While detectives released a sketch of an unknown man seen at the apartments in the early 1990s and at one time named another man living in the apartments a suspect, no leads panned out over the last two decades. In 2014 the Baton Rouge Police Department's Cold Case Unit — now defunct — tested a piece of evidence from the 1999 scene and found a new unidentified DNA profile. Detectives at the time called that a significant development, according to a 2014 story in The Advocate.
According to the warrant filed Tuesday, detectives found a glove in Federer's apartment that her roommate told police did not belong to either of the young women. A DNA profile was found on the interior of the glove, the warrant says.
However, the State Police Crime Lab did not find any matches from the DNA in 2014, said State Police spokesman Trooper First Class Bryan Lee.
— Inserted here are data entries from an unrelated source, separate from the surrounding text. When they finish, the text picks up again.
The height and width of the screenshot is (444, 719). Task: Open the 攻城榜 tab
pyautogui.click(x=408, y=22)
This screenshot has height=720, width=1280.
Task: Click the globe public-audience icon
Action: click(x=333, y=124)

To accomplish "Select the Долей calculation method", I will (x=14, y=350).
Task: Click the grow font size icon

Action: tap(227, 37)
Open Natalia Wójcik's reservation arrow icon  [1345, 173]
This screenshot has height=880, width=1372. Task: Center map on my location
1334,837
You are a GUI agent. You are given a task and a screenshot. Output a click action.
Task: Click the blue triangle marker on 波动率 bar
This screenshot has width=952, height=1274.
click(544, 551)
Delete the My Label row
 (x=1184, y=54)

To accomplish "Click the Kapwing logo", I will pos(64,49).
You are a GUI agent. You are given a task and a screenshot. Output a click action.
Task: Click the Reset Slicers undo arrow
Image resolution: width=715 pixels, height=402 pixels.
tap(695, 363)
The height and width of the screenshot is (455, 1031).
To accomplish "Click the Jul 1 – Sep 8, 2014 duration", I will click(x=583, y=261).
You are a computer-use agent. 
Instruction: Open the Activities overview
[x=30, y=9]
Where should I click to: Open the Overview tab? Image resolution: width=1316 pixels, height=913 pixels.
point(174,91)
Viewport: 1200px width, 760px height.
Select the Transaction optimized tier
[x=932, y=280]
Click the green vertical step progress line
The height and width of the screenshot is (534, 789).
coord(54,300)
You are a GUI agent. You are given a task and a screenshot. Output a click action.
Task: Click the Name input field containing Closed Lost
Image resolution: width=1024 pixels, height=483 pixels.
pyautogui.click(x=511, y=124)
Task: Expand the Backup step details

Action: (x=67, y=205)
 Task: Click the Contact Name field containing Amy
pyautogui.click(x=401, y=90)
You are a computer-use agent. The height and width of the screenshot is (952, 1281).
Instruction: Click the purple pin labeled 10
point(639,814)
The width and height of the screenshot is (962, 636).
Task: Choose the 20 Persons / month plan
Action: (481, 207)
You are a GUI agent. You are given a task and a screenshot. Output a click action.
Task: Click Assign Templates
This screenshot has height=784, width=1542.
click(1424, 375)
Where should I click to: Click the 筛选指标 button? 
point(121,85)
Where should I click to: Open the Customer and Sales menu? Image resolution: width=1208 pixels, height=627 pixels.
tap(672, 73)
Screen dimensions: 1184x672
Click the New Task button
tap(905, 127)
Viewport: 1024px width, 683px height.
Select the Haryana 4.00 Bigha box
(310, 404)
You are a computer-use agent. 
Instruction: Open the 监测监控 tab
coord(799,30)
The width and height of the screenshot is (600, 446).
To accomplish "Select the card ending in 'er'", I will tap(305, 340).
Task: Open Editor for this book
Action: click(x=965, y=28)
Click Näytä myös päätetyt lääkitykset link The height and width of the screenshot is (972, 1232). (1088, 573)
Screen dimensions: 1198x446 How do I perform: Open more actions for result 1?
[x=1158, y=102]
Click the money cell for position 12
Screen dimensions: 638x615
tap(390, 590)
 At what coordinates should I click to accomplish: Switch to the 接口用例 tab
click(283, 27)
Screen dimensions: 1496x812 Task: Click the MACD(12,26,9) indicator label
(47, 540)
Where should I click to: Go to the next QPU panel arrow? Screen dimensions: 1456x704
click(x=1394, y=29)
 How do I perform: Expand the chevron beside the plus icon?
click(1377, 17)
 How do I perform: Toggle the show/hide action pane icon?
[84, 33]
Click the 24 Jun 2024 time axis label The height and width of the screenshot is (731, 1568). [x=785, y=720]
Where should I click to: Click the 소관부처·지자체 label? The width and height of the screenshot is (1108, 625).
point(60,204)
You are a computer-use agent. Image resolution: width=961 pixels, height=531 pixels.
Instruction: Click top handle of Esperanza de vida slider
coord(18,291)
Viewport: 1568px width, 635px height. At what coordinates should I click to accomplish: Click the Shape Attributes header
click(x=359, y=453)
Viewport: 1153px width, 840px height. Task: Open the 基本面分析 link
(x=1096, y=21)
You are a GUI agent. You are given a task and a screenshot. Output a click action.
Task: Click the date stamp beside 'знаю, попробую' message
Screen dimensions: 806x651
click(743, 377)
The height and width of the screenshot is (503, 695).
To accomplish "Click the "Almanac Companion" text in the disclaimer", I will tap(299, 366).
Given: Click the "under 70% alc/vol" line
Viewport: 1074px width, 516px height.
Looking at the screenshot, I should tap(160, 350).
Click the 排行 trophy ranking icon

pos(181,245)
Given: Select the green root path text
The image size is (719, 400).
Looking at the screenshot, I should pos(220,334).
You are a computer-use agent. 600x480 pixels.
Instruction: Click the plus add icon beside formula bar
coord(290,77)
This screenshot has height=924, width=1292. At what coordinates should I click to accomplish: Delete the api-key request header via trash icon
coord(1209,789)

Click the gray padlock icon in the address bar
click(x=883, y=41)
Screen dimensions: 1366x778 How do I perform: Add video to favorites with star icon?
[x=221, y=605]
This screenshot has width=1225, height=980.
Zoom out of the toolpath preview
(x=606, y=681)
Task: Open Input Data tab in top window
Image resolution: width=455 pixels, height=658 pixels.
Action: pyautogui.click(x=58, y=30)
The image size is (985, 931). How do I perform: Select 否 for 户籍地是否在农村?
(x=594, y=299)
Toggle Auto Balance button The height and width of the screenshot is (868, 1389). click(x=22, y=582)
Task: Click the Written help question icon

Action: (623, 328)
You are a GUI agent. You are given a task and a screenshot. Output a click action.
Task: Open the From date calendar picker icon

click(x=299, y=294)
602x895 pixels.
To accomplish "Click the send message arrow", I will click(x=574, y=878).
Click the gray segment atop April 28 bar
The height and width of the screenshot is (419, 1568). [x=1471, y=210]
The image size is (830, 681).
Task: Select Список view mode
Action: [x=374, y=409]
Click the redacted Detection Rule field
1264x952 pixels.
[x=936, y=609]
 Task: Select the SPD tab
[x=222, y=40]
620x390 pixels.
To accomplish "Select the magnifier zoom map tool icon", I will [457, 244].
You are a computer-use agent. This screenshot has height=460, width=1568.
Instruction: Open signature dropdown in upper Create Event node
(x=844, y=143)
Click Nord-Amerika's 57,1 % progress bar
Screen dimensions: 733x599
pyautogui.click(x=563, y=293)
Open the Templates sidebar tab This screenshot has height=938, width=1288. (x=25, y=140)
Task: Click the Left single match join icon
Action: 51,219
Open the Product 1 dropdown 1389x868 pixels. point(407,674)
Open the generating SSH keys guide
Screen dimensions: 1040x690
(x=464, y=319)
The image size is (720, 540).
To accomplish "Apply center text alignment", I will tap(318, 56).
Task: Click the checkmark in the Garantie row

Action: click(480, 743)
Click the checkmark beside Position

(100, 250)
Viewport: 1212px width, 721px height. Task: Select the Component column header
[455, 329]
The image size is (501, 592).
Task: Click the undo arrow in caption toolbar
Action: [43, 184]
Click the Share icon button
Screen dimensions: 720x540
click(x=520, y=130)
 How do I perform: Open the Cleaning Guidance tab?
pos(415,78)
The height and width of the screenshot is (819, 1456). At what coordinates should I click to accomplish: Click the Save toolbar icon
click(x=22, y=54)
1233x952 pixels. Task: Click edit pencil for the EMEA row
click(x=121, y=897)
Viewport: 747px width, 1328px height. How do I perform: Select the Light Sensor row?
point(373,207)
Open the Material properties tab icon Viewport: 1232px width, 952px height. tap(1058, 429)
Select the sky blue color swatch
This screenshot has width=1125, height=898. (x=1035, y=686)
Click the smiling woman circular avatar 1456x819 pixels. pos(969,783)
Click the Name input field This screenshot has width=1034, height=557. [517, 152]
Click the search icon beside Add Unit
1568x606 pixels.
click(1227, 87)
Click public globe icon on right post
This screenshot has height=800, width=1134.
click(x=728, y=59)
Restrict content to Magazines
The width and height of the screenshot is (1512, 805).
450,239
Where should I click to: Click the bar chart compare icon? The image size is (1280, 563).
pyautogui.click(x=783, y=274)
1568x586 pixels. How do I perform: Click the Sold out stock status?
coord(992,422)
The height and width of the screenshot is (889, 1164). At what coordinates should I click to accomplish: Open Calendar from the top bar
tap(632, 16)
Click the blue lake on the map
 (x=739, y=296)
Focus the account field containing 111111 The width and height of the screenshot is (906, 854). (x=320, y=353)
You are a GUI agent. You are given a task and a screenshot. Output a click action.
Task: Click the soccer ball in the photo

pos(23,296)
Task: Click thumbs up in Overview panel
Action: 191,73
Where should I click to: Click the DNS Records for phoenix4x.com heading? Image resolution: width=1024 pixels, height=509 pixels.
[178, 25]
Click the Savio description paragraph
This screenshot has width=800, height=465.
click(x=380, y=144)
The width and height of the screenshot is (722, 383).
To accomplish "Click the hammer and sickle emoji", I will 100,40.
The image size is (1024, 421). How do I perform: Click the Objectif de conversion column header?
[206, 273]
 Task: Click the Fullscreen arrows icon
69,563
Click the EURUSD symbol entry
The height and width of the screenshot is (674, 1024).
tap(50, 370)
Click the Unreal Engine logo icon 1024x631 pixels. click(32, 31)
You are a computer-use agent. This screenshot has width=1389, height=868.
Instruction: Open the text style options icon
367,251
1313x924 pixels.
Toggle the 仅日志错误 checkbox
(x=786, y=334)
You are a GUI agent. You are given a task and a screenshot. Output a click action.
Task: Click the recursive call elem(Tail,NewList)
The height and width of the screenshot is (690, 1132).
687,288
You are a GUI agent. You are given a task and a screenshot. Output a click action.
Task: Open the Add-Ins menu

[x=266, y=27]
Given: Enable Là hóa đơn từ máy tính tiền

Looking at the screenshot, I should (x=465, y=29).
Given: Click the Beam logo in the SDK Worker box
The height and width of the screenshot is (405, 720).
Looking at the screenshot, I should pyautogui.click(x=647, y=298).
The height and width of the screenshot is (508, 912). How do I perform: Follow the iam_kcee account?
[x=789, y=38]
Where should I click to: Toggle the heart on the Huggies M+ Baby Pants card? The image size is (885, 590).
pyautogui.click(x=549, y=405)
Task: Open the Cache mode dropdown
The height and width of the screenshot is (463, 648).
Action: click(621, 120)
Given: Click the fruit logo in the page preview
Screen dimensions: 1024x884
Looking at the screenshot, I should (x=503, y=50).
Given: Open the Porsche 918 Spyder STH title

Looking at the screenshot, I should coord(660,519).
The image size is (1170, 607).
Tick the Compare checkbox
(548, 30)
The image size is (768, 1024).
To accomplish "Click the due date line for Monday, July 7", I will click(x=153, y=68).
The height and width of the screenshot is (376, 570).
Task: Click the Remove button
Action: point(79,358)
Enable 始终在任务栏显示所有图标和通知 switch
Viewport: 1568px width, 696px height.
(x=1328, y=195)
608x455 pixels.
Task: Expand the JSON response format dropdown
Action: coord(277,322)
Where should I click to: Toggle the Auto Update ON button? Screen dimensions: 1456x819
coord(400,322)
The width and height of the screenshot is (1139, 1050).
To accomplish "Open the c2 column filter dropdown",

But a recent update to searching parameters for the FBI's DNA database, along with the growing number of DNA profiles included, finally led to a match in August.
With that information, Coppola said, Baton Rouge detectives obtained a DNA swab from Green on Oct. 3, and on Tuesday, the crime lab confirmed the match.
Green is on death row in Texas after he was convicted in the Sept. 2, 1999 rape-slaying of Kristin Loesch in Houston, 11 days before Federer was fatally shot, records show. A 2007 Houston Chronicle article says Green was also found to be the perpetrator in the 1988 slaying of an 82-year-old woman in west Houston. Margaret McGinnis was sexually assaulted and strangled on July 13, 1988 in her home, the article says.
Authorities have said there is no evidence Federer was sexually assaulted.
DNA evidence was used to link Green to all three crimes, reports say. According to the Texas Department of Corrections, an execution date for Green has not been scheduled.
East Baton Rouge District Attorney Hillar Moore III said there are no plans at this time to bring Green to Baton Rouge for prosecution.
"He has a death sentence; Texas is not going to release him," Moore said Tuesday. "If by chance he were to ever be released, pardoned, by appeal, overturned, … we would take custody here, but I do not anticipate that."
Coppola said Baton Rouge investigators were able to name Green as the suspect in this cold case only with the assistance of Louisiana State Police Crime Lab, the Texas Rangers, the Texas Department of Corrections and the Houston Police Department. The Baton Rouge warrant for Green alleges first-degree murder and aggravated burglary.